Его одиссея была чредой ослепительных побед над викторианскими сциллами и цирцеями, очень похожей на одиссею Гексли. И он в младые годы спускался в преисподнюю земной жизни, и жуткие видения мук и погибели не миновали его. И он совершал чудеса ученического прилежания, и занимал первые места с тою же устрашающей и непостижимой легкостью, хоть и не с такой страстью к знанию, ибо истинным предметом его вожделений были гончие, охота и военная служба. Пустить его по военной части семье было не по средствам — ему пришлось стать поэтом-пророком. И все-таки всю жизнь немалое удовольствие от прогулок и поездок заключалось для него в том, чтобы мысленно возводить укрепления с учетом особенностей той или иной местности, а когда через многие годы он впервые произносил проповедь в часовне одного военного училища, у него слезы навернулись на глаза от бряцания офицерских шпаг и мерной воинской поступи.
Он пережил время сомнений и под конец в ущерб логике и ясности пришел к подтверждению своих взглядов. Его царствие небесное даже в большей, быть может, степени, чем научная утопия Гексли, превратилось в нечто вполне земное: конечную станцию на тернистой дороге социального прогресса; сам он уже обрел рай в своем собственном доме: счастливое супружество, Карлейль и трубка в час досуга. Как Гексли ополчился на ортодоксальную церковь по научным соображениям, так он ополчился по политическим; он тоже познал высокое блаженство ритора, поколебавшего в роковой для нации час враждебную толпу. Короче говоря, этот человек — разительное доказательство того, что в широкополой шляпе священника Гексли мог бы пройти свой путь точно так же, как в квадратной шапочке профессора, и жизнь по одну сторону викторианской пропасти могла быть очень похожа на жизнь по другую ее сторону.

:::::

# КРАТКОЕ ЗАДАНИЕ A
Кем, согласно тексту для анализа, ему пришлось стать, поскольку пустить его по военной части семье было не по средствам?
# КРАТКОЕ ЗАДАНИЕ B
Процитируйте фрагмент текста для анализа между словами «Его одиссея была» и «мерной воинской поступи.» включительно.

Записи сохранённых данных
:::::

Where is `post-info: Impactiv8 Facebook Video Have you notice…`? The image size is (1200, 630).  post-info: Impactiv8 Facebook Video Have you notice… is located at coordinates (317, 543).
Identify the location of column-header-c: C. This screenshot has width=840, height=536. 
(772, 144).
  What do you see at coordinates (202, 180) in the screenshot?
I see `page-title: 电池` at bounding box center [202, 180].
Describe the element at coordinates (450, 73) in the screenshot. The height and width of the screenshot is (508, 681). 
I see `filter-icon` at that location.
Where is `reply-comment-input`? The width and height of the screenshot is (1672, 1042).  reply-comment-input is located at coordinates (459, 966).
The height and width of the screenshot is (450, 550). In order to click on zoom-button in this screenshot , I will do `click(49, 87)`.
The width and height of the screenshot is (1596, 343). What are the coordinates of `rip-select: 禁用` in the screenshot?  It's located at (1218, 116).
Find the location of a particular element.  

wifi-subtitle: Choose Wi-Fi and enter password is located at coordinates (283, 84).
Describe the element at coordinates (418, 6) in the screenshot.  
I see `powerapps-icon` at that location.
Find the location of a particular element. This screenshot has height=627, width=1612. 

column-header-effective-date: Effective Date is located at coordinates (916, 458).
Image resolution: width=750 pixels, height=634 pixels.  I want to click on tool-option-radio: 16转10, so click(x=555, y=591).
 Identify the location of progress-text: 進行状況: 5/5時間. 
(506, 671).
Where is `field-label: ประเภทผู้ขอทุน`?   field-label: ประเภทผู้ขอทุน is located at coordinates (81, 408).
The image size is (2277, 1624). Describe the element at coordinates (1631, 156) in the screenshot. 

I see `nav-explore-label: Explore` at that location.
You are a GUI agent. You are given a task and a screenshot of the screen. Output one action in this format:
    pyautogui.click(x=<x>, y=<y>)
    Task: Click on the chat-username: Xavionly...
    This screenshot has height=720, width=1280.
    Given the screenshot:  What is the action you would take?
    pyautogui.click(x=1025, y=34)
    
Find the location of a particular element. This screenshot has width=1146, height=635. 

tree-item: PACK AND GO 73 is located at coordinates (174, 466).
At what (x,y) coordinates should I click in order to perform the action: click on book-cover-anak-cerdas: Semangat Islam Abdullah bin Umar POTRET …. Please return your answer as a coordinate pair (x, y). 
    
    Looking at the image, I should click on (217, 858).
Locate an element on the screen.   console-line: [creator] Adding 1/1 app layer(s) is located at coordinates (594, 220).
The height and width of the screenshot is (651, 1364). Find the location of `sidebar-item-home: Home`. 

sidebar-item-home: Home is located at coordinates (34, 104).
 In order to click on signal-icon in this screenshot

:::::

# ОБРАЗЕЦ РЕШЕНИЯ A
Поэтом-пророком.

# ОБРАЗЕЦ РЕШЕНИЯ B
Его одиссея была чредой ослепительных побед над викторианскими сциллами и цирцеями, очень похожей на одиссею Гексли. И он в младые годы спускался в преисподнюю земной жизни, и жуткие видения мук и погибели не миновали его. И он совершал чудеса ученического прилежания, и занимал первые места с тою же устрашающей и непостижимой легкостью, хоть и не с такой страстью к знанию, ибо истинным предметом его вожделений были гончие, охота и военная служба. Пустить его по военной части семье было не по средствам — ему пришлось стать поэтом-пророком. И все-таки всю жизнь немалое удовольствие от прогулок и поездок заключалось для него в том, чтобы мысленно возводить укрепления с учетом особенностей той или иной местности, а когда через многие годы он впервые произносил проповедь в часовне одного военного училища, у него слезы навернулись на глаза от бряцания офицерских шпаг и мерной воинской поступи.